Task A> In the statement below, condense the paragraph beginning "Peacekeeping operations play a critical role" into a shorter version that preserves its main points.
Task B> According to the statement below, which resolution was adopted in connection with the debate?

Statement by H.E. Yaşar Halit Çevik, Permanent Representative of Turkey to the UN, at the UNSC Open Debate on UN Peacekeeping: A Multidimensional Approach

Yaşar Halit Çevik 21.01.2013
Mr. President,

At the outset, I wish to express our appreciation for the participation of H.E. Mr. Jalil Abbas Jilani, Foreign Secretary of Pakistan, as he presided over the debate today. I commend the efforts of your Delegation, namely you Ambassador Khan, and you able team, in preparing the comprehensive concept note and in the adoption of Resolution S/2013/27, both of which highlight the issues and challenges that need more attention. The convening of today's debate and adoption of this resolution are a clear reflection of the longstanding exemplary commitment of Pakistan to UN peacekeeping efforts throughout the world. I would like to also thank the Secretary General for his briefing.

Mr. President,

Peacekeeping operations play a critical role in supporting a country in providing a better future for its inhabitants, and may have different functions depending on the unique circumstances of each host country. Security is a precondition for development, and development generates more security. Therefore, although assisting the host country to create a physically more secure environment is one of its primary tasks, supporting national peacebuilding efforts should lie at the heart of peacekeeping operations. We thus welcome the concept of peacekeepers being “early peacebuilders”.

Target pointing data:
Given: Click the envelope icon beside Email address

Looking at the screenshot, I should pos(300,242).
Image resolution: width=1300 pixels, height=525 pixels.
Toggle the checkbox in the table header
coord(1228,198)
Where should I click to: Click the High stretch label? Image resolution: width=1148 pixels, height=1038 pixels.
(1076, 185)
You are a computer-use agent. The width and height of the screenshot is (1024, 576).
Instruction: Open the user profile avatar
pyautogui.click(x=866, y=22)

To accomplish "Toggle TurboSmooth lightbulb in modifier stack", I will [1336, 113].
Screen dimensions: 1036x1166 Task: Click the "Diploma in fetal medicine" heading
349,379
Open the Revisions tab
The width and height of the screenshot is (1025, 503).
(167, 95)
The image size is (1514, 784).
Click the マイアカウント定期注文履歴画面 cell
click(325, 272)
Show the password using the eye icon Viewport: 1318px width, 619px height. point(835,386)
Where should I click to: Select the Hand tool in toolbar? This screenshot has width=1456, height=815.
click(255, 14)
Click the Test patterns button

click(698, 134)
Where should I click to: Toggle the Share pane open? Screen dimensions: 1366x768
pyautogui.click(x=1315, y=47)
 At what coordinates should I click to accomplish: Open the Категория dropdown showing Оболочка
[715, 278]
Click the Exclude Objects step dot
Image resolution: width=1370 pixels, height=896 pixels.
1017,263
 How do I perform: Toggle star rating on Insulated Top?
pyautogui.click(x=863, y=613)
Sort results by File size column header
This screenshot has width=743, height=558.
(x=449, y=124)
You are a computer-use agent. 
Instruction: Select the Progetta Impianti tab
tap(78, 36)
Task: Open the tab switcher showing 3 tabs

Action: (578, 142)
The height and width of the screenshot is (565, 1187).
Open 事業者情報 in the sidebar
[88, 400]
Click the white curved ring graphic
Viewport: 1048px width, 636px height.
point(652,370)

Task response A> Peacekeeping operations are vital to helping a country build a better future for its people, and their functions vary with each host country's circumstances. Because security enables development and development strengthens security, peacekeeping should center on supporting national peacebuilding, not only on making the host country physically safer. Turkey therefore welcomes the idea of peacekeepers as "early peacebuilders."

Task response B> Resolution S/2013/27.